Given text →
◆ ◆ ◆

Very often, I find that understanding the proof dramatically improves my understanding of the definitions (noticing a theme here?). It makes it much clearer to see why they were crafted how they were, or under which types of cases the theorem doesn’t hold. But especially, understanding proofs means you’re gaining skill in understanding how proofs work, how they actually bring about the conclusion. Proofs are made of techniques, which are modular mechanisms that can be brought to bear on other problems. And that’s what will get you the next level of skill.

Generating

After you’ve attained a skill level that lets you fully understand a proof, the next level of skill is where you could have generated the proofs yourself, given the theorem statement. After that it goes backward; given the definitions, can you generate the theorem? And given only a pre-formal understanding of the domain, can you generate the definitions?

Proofs

Being able to prove theorems is a huge part of what you are aiming for when training to become a mathematician. And I think it’s also often a sufficient level of skill. There are many domains where there are conjectures left and right, and the shortage is in proving them.

◆ ◆ ◆

Data supplied →
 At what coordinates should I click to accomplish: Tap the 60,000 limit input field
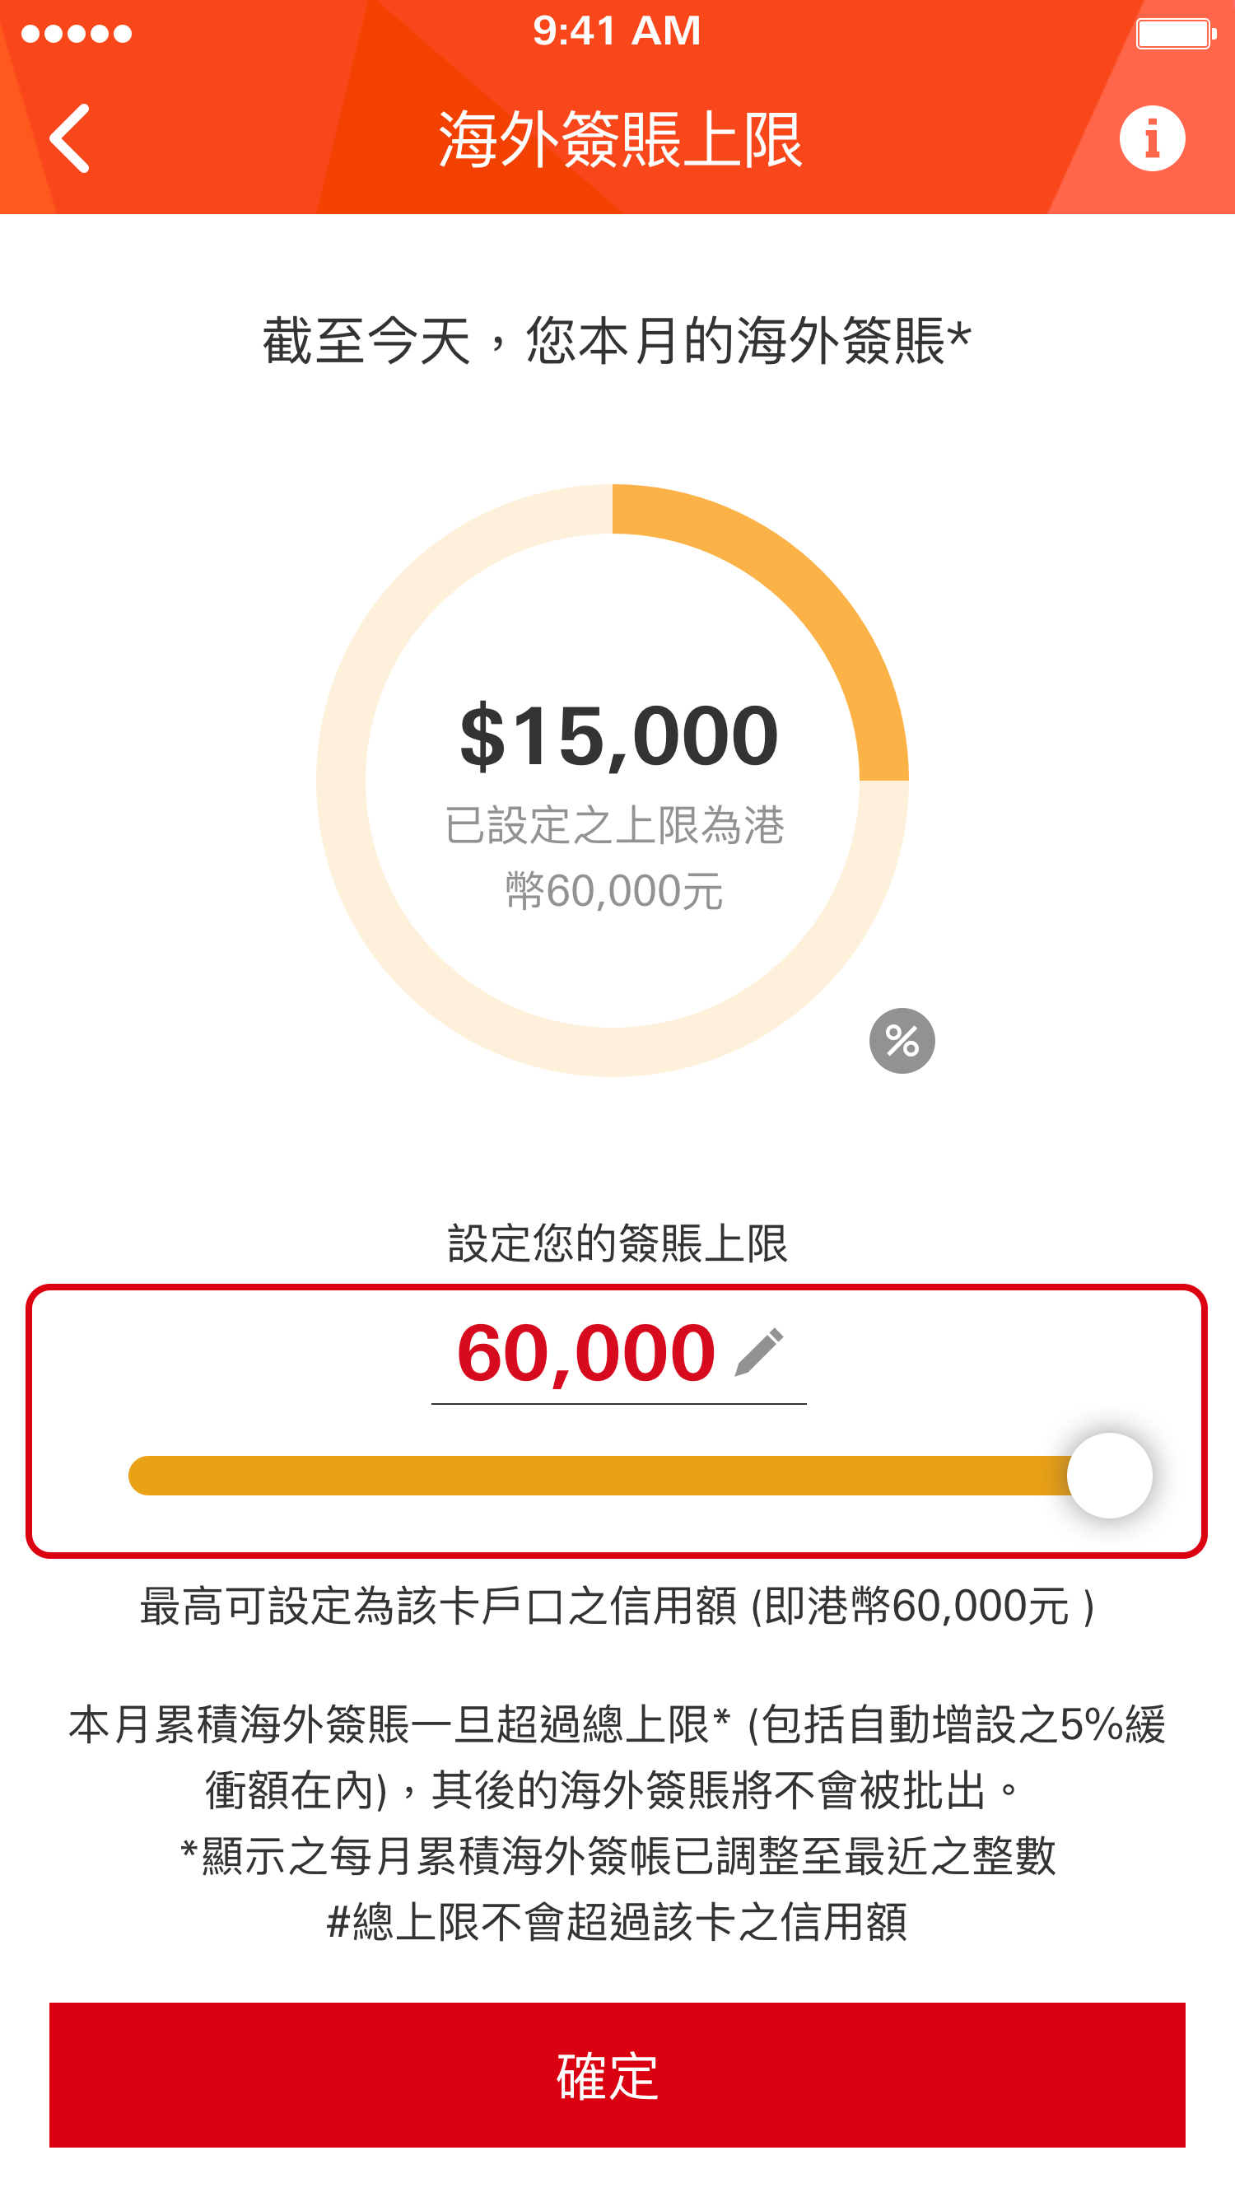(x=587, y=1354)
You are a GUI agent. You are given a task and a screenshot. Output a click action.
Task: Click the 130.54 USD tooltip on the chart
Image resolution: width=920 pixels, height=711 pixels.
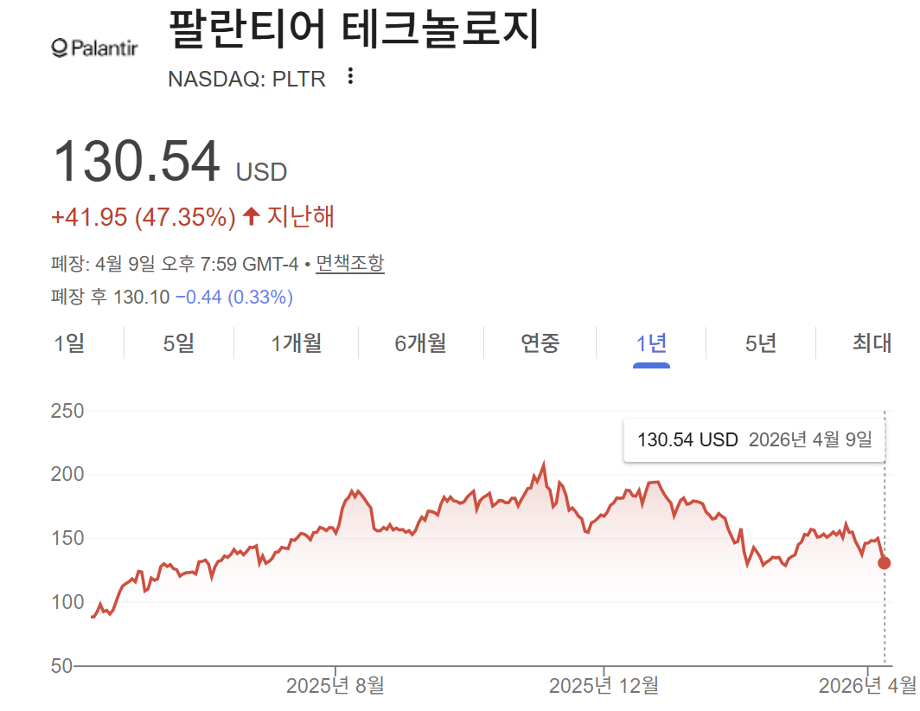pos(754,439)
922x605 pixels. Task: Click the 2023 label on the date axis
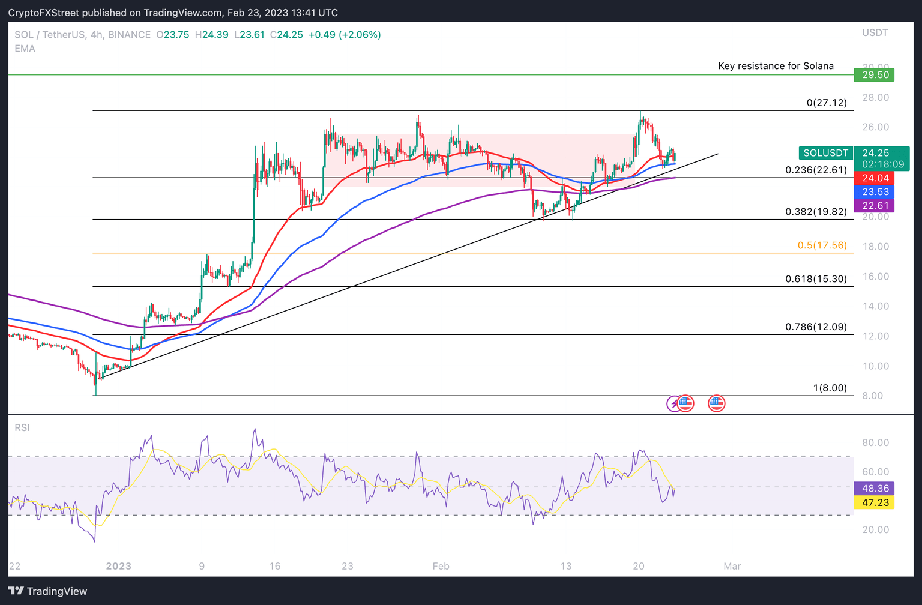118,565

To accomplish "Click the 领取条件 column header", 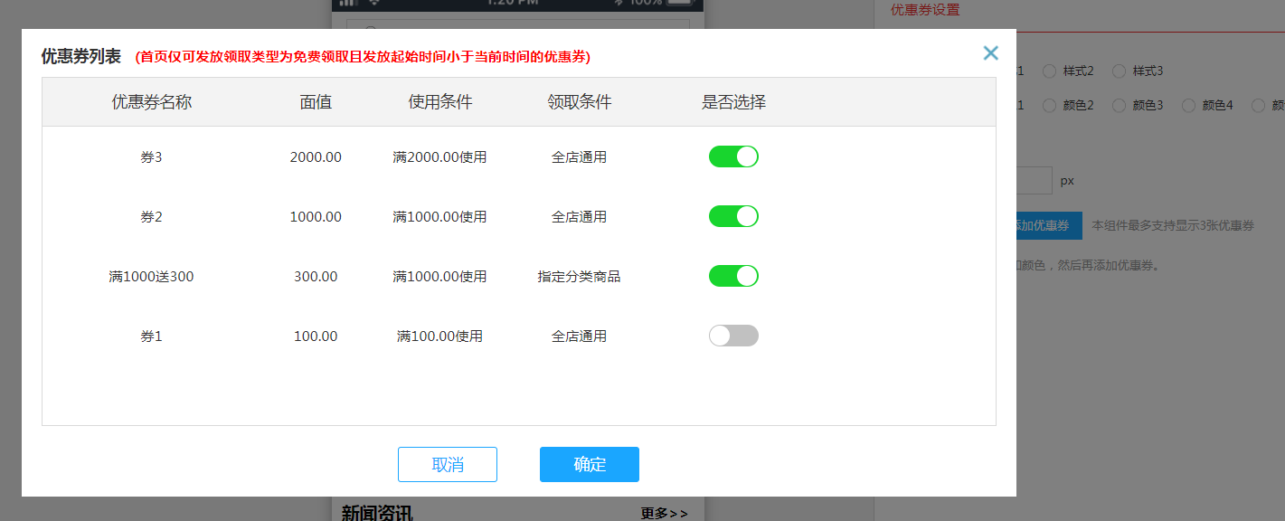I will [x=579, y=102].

◆ ◆ ◆

Requests →
**A.** In the passage on mathematical proofs, list each thing it says you might be able to generate yourself, together with what you would be given to start from.
**B.** Continue the passage on mathematical proofs, starting after its last sentence.
The records are separate material and have no connection to the passage on mathematical proofs.

Responses →
**A.**
- The proofs, given the theorem statement
- The theorem, given the definitions
- The definitions, given only a pre-formal understanding of the domain

**B.**
You may be thinking about some famous conjectures whose proofs would be the ultimate high-status accomplishment, such as the Riemann hypothesis or P = NP. But I think these are so famous exactly because they are exceptional; once someone has located a very very convincing conjecture, it’s usually relatively easy to prove it. Usually the reasons we believe them are the essence of why they’re true, and thus we can locate a proof by translating our reasons into the formal math. So when the proof resists being found, it becomes even more conspicuous and interesting. Proving theorems is also a challenge that is well-suited to prizes, because solutions are objectively validatable. It would be significantly harder to judge a prize for someone to come up with great conjecture (let alone great definitions).

Theorems

Generating interesting theorems in a domain requires quite a lot of insight and creativity. Many simple theorems will follow naturally from definitions; these are often considered “basic properties” or “lemmas”. An example would be the linearity of the derivative, or the chain rule, or the infinitude of primes. Checking examples is also a form of theorem; for example, you could check whether a property holds for the empty set, or the identity function. These kind of checks can usually be done as part of understanding definitions (and will be a basic skill for working mathematicians).

But interesting theorems will be ones with more semantic content behind them. They will make use of every part of the definition of the objects. They will feel powerful, in the sense that they let you get results elsewhere that you couldn’t before.

Towards the more interesting end of this spectrum are the theorems that get named after people, or are perhaps even called the “fundamental theorem” of the domain. Most mathematicians will not be trying to achieve something quite this big (depending on how specialized their domain is).

Definitions

Finally, we come to the skill that this model places at the highest level: generating definitions.

What makes definitions hard is that you have to generate them given nothing. You’re not given literally nothing; you’re just given nothing formal. You generate definitions by thinking about whatever real-world domain you choose, and attempting to usefully formalize something about it. The search space is about as big as it could be.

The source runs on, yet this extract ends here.